5-2.Heat balance equation of Infrared ray drying

The electrical energy (electric power) supplied from the power supply serves as electromagnetic waves, and jumps out of a heating element.
The electromagnetic waves exist wavelength of various kinds, but the most effective in heating is infrared rays.
The low- heat side (heating object) absorbs the electromagnetic waves radiated from the high-fever side (heater).
This is infrared heating.

5-2-1.Efficiency of the heater ” He” can be calculated by the equation below.

He = (R + A + T) / P

Rewriting

He = (P - Hl) / P

He: efficiency of the heater
Hl: heat radiation loss from heater
R : reflection rate
A : absorption rate
T : transparent rate
P : power

The “He” halogen heater boasts the best of efficiency in a variety of heater at about 85%.

5-2-2.Heating efficiency Oe of the object to be heated can be calculated by the equation below.

Oe = A - Ol

Oe: heating efficiency of the heating object
A : absorption rate
Ol: heat radiation loss from the object to be heated

Infrared absorption rate of each material – please refer to the “Science of the Infrared rays – 6. Absorption rate of infrared rays“.

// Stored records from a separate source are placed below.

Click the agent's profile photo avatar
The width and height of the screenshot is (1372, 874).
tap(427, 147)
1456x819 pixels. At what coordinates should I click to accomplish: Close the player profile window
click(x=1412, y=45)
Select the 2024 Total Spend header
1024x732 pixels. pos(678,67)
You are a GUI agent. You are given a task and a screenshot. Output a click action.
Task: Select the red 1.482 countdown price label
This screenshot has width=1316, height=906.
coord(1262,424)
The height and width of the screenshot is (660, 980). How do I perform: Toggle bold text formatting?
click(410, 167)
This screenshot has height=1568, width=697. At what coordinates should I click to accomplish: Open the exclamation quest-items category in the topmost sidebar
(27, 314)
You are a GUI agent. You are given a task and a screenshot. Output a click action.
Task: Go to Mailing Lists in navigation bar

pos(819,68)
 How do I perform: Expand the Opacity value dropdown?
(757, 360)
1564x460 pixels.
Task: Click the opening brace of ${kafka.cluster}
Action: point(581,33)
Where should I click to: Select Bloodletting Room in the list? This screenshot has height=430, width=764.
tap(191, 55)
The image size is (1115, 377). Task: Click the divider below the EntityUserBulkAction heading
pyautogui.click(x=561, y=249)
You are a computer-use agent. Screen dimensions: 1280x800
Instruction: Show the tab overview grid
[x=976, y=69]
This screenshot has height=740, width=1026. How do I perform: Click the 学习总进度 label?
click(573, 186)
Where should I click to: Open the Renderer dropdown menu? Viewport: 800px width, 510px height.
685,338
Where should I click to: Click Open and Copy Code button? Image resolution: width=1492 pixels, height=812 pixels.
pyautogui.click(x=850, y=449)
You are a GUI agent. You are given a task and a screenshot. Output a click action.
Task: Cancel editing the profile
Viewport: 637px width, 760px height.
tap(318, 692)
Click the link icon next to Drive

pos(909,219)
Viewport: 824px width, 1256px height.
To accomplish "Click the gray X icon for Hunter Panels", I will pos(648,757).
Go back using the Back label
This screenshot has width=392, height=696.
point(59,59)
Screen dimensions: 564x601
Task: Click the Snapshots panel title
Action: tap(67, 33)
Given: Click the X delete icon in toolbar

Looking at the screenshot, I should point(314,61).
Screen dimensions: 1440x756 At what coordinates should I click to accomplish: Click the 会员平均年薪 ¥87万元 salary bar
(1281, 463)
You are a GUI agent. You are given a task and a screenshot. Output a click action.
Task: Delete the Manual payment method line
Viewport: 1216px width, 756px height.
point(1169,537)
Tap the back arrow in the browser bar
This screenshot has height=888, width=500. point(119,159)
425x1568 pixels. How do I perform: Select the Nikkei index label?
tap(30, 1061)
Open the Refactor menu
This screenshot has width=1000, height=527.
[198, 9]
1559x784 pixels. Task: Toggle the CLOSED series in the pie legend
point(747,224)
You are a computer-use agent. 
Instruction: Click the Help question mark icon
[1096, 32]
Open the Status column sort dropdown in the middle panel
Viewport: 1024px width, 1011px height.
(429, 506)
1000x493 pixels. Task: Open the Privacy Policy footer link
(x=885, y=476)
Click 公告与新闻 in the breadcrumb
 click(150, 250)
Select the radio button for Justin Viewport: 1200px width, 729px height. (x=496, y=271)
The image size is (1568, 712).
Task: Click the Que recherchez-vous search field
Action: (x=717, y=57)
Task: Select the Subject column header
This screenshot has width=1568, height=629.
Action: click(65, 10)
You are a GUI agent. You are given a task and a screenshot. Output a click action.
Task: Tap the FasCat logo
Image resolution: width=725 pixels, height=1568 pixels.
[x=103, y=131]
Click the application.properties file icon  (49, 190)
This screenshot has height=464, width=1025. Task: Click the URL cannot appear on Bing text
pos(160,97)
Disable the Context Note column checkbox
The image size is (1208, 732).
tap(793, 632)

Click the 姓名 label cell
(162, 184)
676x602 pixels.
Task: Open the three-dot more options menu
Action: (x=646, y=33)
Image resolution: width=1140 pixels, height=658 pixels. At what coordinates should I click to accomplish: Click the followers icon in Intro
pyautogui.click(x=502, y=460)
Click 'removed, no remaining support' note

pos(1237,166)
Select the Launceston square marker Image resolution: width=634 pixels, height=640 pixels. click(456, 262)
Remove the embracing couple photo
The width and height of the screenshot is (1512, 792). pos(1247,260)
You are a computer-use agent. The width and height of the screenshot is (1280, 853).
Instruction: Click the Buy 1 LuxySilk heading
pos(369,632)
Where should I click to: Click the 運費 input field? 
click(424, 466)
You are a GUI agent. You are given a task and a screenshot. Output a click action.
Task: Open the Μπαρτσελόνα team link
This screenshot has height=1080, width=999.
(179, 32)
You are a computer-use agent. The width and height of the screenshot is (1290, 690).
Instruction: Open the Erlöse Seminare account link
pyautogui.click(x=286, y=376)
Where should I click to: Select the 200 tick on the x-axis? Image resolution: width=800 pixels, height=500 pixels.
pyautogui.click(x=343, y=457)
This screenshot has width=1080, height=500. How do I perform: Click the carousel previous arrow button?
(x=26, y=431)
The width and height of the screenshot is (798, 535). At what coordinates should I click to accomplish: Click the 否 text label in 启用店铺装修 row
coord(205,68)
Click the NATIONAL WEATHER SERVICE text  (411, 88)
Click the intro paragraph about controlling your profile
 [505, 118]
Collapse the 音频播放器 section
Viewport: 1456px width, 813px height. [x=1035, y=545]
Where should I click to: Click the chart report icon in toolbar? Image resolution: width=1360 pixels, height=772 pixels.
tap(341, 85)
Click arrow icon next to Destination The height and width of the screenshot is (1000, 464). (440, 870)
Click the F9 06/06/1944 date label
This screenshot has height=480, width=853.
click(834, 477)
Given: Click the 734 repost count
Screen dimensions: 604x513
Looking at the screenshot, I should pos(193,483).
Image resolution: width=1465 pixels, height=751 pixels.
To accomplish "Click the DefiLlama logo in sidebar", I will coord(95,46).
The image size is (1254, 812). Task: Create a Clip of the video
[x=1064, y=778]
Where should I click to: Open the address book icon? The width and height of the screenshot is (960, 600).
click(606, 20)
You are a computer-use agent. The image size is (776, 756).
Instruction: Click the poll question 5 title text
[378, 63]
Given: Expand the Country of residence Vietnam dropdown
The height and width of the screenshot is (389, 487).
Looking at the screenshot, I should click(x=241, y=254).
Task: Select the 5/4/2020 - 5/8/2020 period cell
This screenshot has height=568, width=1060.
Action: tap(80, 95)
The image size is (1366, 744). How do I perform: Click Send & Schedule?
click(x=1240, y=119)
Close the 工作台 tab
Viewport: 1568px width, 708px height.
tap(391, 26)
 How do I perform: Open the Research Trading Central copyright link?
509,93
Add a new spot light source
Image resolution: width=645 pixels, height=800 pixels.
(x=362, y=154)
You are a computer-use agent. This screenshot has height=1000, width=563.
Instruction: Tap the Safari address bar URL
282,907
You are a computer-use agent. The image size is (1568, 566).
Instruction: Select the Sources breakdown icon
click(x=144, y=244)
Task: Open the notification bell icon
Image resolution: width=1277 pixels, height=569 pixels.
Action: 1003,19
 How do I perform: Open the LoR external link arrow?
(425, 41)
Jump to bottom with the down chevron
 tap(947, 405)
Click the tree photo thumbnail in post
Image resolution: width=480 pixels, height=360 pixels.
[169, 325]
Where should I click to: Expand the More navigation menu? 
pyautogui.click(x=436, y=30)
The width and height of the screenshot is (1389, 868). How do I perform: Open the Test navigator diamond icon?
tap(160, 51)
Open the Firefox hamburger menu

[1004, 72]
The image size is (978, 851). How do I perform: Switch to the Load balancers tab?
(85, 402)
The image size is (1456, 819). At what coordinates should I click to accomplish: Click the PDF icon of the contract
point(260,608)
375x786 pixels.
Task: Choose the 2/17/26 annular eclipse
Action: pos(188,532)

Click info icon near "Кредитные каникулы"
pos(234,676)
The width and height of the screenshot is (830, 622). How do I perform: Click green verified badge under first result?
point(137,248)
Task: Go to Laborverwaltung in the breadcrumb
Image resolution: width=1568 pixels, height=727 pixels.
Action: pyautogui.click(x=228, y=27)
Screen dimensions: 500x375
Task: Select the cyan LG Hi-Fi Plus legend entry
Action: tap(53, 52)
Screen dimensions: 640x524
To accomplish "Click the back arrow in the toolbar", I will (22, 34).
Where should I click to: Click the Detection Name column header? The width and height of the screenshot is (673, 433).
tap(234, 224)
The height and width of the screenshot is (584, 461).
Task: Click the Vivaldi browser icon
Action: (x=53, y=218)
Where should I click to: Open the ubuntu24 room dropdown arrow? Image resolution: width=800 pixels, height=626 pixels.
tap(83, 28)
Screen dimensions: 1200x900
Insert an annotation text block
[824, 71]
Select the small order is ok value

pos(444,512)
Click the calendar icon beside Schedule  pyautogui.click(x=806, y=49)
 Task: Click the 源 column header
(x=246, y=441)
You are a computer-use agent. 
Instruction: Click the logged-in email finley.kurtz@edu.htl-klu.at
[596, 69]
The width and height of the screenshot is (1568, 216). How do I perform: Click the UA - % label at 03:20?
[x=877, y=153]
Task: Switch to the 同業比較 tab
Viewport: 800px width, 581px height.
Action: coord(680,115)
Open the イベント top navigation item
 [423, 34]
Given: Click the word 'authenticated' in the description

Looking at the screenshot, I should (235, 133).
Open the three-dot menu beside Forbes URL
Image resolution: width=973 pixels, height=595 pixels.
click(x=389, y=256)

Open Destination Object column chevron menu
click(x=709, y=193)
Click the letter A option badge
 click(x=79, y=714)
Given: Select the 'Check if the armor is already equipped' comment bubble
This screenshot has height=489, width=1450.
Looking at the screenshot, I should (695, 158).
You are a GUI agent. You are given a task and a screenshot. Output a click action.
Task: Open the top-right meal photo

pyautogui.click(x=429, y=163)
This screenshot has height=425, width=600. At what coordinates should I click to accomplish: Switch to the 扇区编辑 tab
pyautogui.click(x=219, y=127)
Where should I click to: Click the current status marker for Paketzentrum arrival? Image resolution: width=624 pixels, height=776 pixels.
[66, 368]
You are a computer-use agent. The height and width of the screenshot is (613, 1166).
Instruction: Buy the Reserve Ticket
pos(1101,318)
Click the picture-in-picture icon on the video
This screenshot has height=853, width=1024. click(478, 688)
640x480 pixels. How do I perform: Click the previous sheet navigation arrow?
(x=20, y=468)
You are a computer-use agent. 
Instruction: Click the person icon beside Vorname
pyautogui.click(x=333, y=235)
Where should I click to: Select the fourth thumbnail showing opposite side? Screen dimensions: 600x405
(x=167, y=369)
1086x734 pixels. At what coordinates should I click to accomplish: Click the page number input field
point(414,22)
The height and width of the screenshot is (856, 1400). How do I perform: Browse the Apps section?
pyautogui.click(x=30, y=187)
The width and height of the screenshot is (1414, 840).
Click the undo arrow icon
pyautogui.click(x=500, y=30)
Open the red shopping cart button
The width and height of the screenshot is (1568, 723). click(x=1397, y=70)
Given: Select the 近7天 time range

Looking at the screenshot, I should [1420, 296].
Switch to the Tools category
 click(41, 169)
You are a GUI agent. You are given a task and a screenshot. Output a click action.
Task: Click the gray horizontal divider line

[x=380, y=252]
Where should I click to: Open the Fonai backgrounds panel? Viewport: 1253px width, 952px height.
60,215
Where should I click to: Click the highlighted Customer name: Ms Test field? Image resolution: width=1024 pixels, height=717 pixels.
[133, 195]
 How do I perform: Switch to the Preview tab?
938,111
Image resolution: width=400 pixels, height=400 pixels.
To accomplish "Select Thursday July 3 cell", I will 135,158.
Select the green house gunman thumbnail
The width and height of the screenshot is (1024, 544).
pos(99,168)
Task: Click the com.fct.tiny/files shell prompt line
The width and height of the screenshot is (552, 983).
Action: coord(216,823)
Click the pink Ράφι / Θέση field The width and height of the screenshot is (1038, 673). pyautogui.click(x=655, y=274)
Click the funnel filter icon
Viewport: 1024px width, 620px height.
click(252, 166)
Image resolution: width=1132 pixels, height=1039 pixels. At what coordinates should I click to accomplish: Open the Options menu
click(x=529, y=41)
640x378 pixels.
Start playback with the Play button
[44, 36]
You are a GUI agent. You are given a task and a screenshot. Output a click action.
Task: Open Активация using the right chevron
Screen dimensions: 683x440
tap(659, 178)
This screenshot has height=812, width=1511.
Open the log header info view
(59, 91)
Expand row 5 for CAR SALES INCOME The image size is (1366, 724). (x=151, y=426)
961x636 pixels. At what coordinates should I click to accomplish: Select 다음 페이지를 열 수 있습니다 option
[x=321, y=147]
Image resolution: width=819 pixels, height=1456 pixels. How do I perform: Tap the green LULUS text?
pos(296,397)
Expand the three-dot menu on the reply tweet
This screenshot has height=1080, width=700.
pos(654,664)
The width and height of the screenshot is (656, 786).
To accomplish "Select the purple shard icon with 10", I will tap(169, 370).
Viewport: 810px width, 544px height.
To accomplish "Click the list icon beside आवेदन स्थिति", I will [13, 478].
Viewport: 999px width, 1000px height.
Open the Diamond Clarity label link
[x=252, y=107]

5-2-3.Amount of heat J needed for heating can be calculated by the following formula.

J = Ow x cv x Ot

Ow: the mass of the object to be heated
cv: specific heat at constant volume of the object to be heated
Ot: rising temperature width

Specific heat of each material – please refer to the “Science of the Infrared rays – 10. The main materials Specific gravity,specific heat and thermal conductivity“.

5-2-4.Power Ph necessary to infrared heating can be calculated by the following formula.

Ph = J / (He x Oe) / (P x Ar)

Ar: effective radiation area ratio

When a large object to be heated compared to irradiation area of the heater Ar is 100%.

In the photo on the object to be heated is small compared to the irradiation area of the heater Ar is about 40%.